According to the article the only Republican who expressed any reservations about the card was Sarah Palin. She made her comments on Fox Radio. What she said was that she found it 'odd' that the President's Christmas card would highlight the family dog rather than traditional Christmas values like 'family, faith, and freedom'. Palin was clearly not furious. She was not even very judgmental...at least not compared to her usual standards. MoveOn's headline, in other words, was inflammatory, divisive, and untrue—the very charges that so many leveled against the GOP leadership, who apparently remain blissfully unaware that they are embroiled in a flap.
Personally I don't think that Christmas is a very good time to be sowing the seeds of hate and recrimination. I know that both sides do it, but the fact is that there are a lot of Democrats who think that only Republicans are capable of this kind of duplicity. Clearly this is not the case, and clearly many liberal believers are ready to be seduced into making the same kinds of unthinking blanket indictments of which they accuse the conservatives. I'm not letting conservatives off the hook here. They are not only just as guilty of this kind of flimflammery, they practically invented it.
Wouldn't it be great if we could get back to actually discussing real issues with logic and civility? Wouldn't it be useful if politicians and hacks would lay out their positions so that we voters could make informed decisions from a substantive array of facts? Wouldn't it be interesting if the media would delve into the meat of differing political positions instead of focusing on who changed their mind about what or who had a bad hair day or who left Jesus off their Christmas card?

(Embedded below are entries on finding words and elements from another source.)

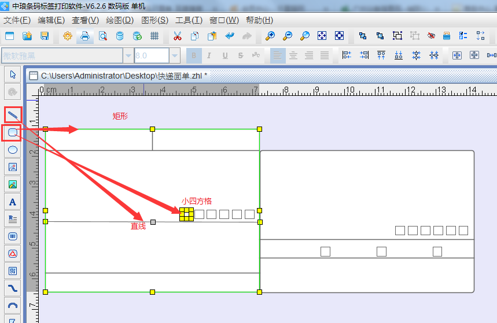Select the rounded rectangle tool
The width and height of the screenshot is (497, 323).
[13, 133]
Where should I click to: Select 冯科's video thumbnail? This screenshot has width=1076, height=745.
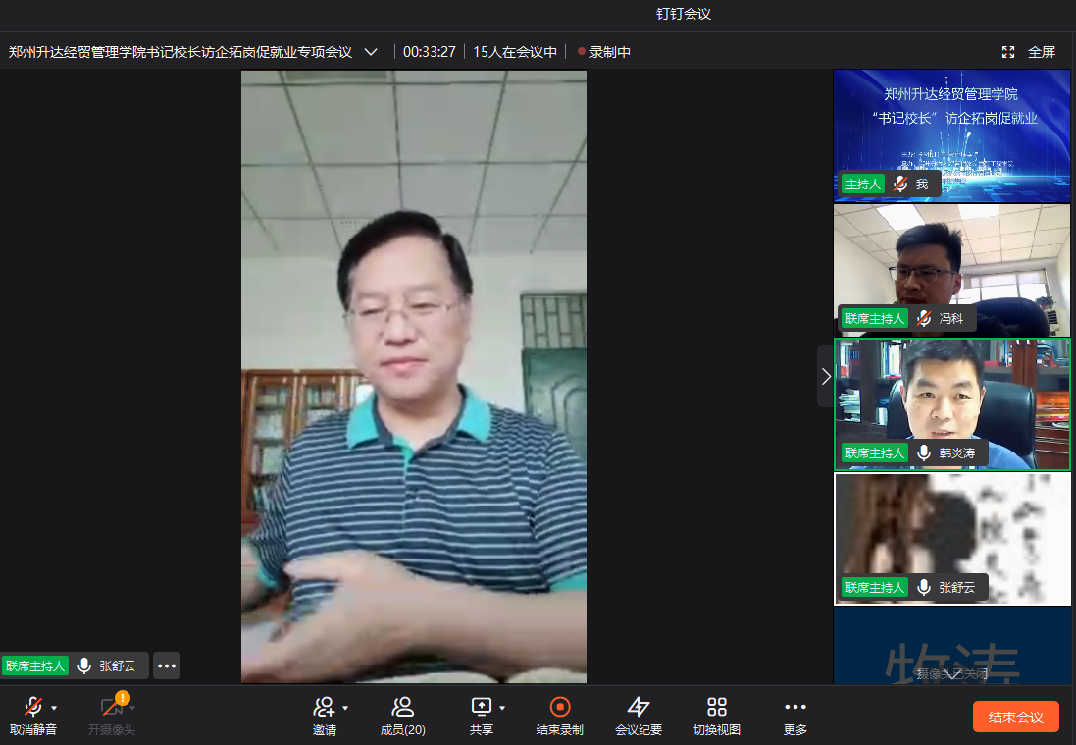951,270
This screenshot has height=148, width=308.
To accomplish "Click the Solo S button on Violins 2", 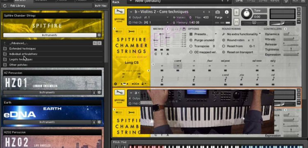I will (236, 12).
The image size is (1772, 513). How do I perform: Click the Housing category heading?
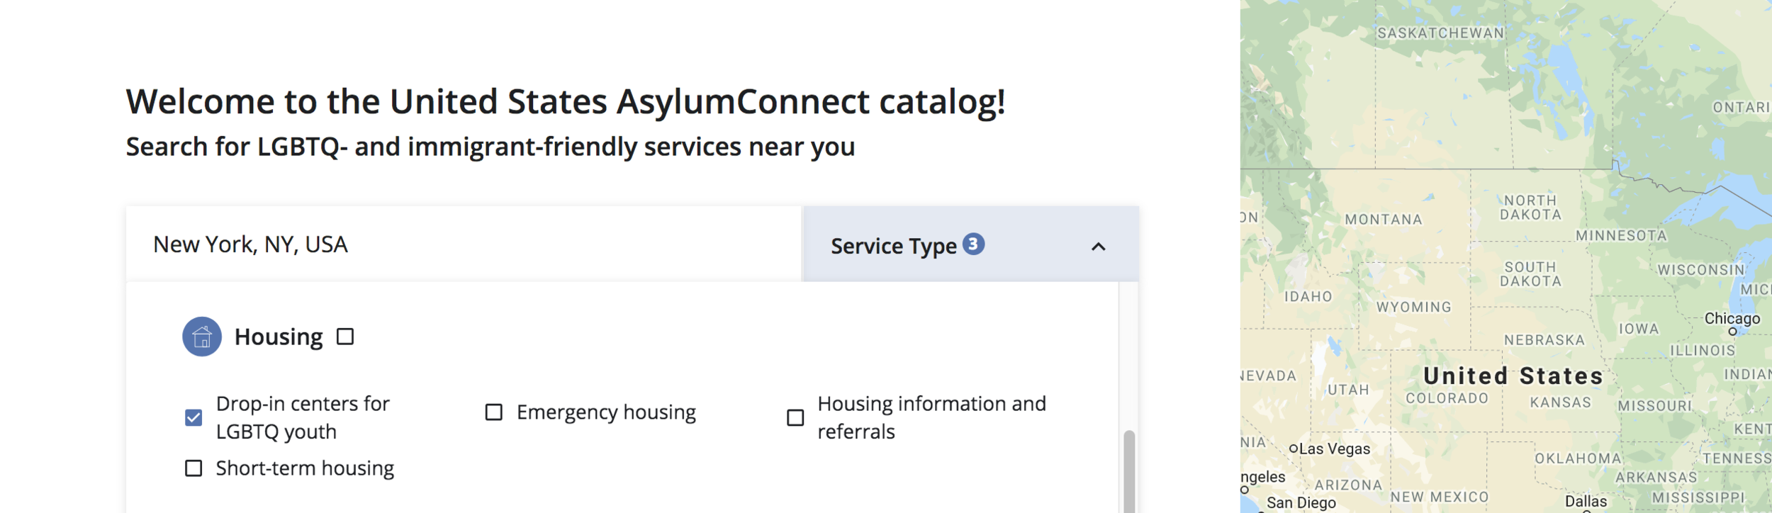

Wouldn't it be a 'Wonderful Life', if politics could actually make a difference?
That's what I want from Santa—a great big bag of political relevance. We could all use a little. Even a little would be a sea change...but oh, so welcome. 

2 comments:

Jonah Gibson said...

I probably should have said a little about MoveOn.Org. For those who are not familiar, they are a progressive (liberal) political advocacy group and political action committee (PAC). I actually agree with many of their policy stances, but they have many other positions that I do not agree with. I am also uncomfortable with much of their published calls to action because they impart a lot of unnecessary top-spin to the things they say that make it really difficult to trust where they are coming from. I'm not saying they are bad people. Much of what they do is mirrored by conservative advocacy groups, and certainly a lot of spin is the nature of the beast. I just think that all the ideological semantics of recent politics has not served us very well as a nation. We need a return to rational civility and truthfulness. We're not getting it from either side.

Brahm (alfred lives here) said...

Good post, I actually liked the Obama's card this year, and the fact that Sarah Palin disliked it just adds to that for me... why are we giving her any attention at all?

The card is warm and fuzzy as it should be... what's wrong with that?